On March 6, 2017, an NLRB administrative law judge (“ALJ”) issued a ruling finding that a nonunion automotive manufacturing facility in Alabama violated Section 8(a)(1) of the National Labor Relations Act (“NLRA”) when it terminated three employees who walked off the job over a holiday-season scheduling dispute. The ALJ found that the employees were engaged in protected concerted activity despite the fact that they denied discussing the decision to leave work before their shifts had ended.
The three employees, who were part of a five-member daytime maintenance crew, were scheduled to work from 6 a.m. to 2 p.m. from December 22 through January 2, 2016. The crew’s leader later informed the maintenance employees that their hours had been changed to 6:30 a.m. to 3 p.m.
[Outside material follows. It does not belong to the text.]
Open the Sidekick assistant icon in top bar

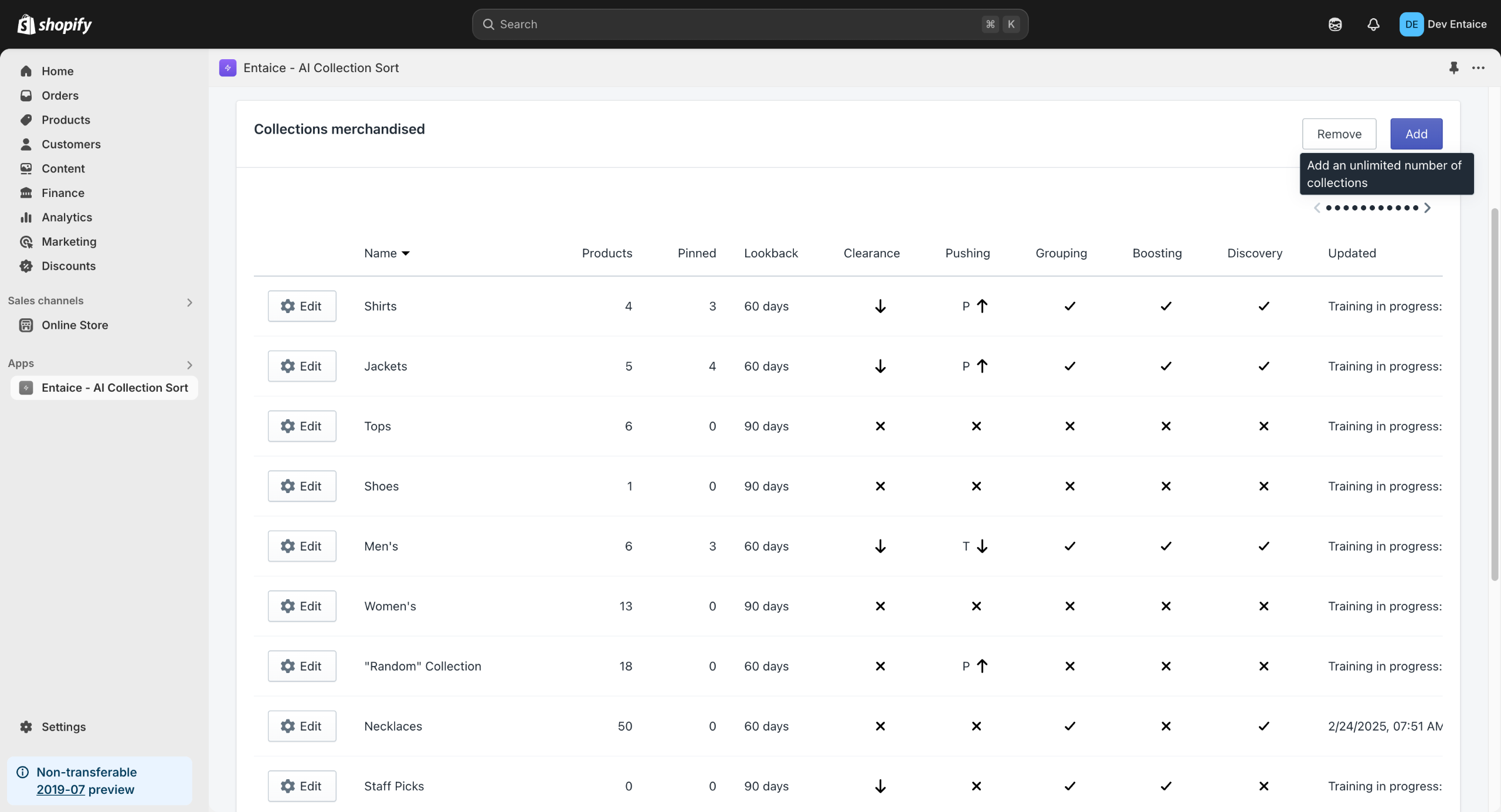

On December 22, 2016 the employees clocked out at 2 p.m. in spite of the scheduling change. After an investigation, the employees were terminated for walking off the job.
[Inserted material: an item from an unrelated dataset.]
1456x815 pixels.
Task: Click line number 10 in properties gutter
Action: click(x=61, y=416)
The ALJ acknowledged there was no evidence the employees were engaged in union activity. Furthermore, even though the employees denied discussing with one another the decision to clock out early, the ALJ found that the fact that the employees walked out of the plant at the same time for the same reason, along with the employer’s unsubstantiated suspicion of collusion, was enough to establish concerted activity. The ALJ gave “no weight” to the answers given by the employees to questions posed by the employer’s counsel as to whether they were engaged in a strike or a protest. The ALJ held: “[e]mployees’ subjective characterization of their actions is not determinative in the Board’s objective analysis of whether the employee has engaged in protected concerted activity.”
While a more conservative NLRB might take a different view of “concerted activity” in the future, employers should continue to be aware that until then, ALJ’s are likely to continue to have a broad view of the types of behavior that could constitute concerted activity under the NLRA.